22Ce rapport renvoie de façon privilégiée à la logique du jeu de l’APSA utilisé et aux rapports d’opposition. Il est à noter, néanmoins, que ce type de relevés nécessite un grand nombre d’observateurs (au minimum un observateur pour deux joueurs). Le nombre de balles jouées doit être conséquent pour obtenir des données fiables et fidèles, il faut donc jouer au moins sept minutes ou plus.
23Ces données chiffrées représentent une base qui doit être vérifiée, développée, affinée et hiérarchisée pour obtenir, si c’est possible, des références standardisées par niveau permettant d’aller plus vite dans la gestion des équipes et des rapports d’opposition (cf. chapitre 8).
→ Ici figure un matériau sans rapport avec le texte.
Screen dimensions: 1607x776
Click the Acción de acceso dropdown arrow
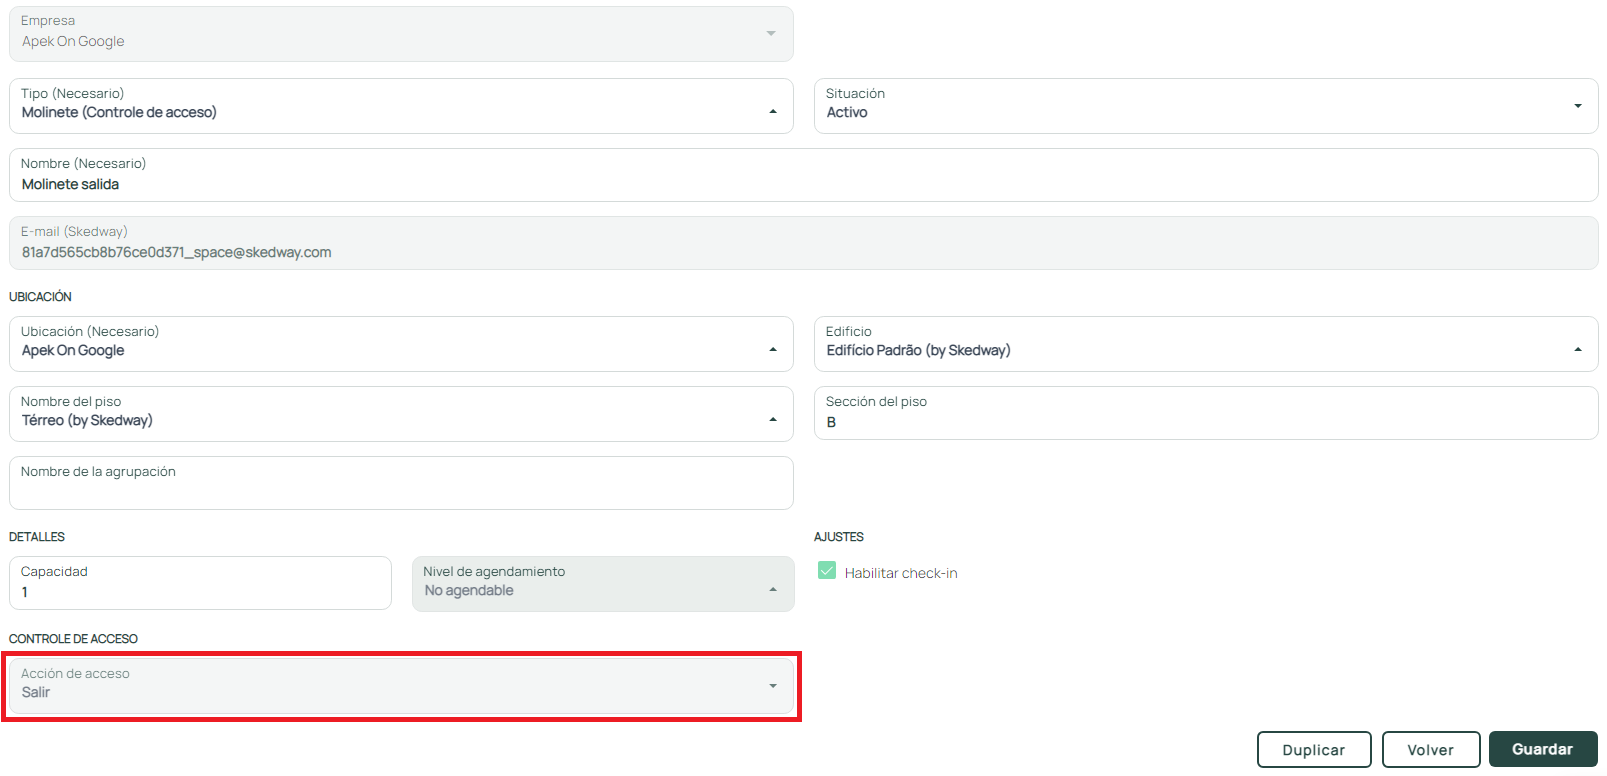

Finalement c’est l’exploitation organisée de ces données chiffrées et des observations lors d’un débat d’idées qui est le déclencheur de l’activité cognitive collective.
1. 3. Discussion
24L’efficacité en jeu de l’équipe (le rapport nombre de tirs / nombre de buts) et les indices présentés apparaissent très vite comme éléments à l’origine du débat. Pour une équipe, le constat réalisé collectivement va engendrer des réactions. Des paramètres pertinents (score, nombre de tirs, nombre de buts encaissés sur contre-attaque) sont recensés à l’aide des fiches d’observation car ils constituent une trame de l’activité des joueurs. Sur cette trame se greffent, pour les joueurs, l’expression et la description de leur propre activité, la prise de conscience des connaissances qu’ils ont acquises au cours du jeu et conduisent à une véritable valorisation des compétences développées. En retour l’équipe profite de cette activité cognitive. Les interactions verbales mettent en évidence pour les joueurs, l’existence d’autres points de vue qui peuvent être contradictoires avec leurs propres idées. Pourtant, après consensus, les réponses proposées peuvent être plus efficaces et enrichissent ainsi le répertoire des réponses disponibles pour le groupe (Berchebru, 2007). En d’autres termes les composants de l’activité cognitive en sport collectif ne peuvent pas se limiter aux représentations mentales et doivent inclure les structures sociales, la culture, les joueurs et les outils. Ici, l’activité est partagée entre l’enseignant, les joueurs et les structures environnementales et matérielles. Elle est aussi traversée par le temps que demande tout apprentissage et qui permet progressivement l’évolution du joueur.
2. Cognition et équipe
25Chez les débutants, ces données rendent compte de décisions le plus souvent implicites dans les équipes. Chez des joueurs plus débrouillés cela pose le problème du sens attribué en commun à l’évolution des configurations. Cela suppose un partage de connaissances, à apprendre à prendre des décisions dans une équipe.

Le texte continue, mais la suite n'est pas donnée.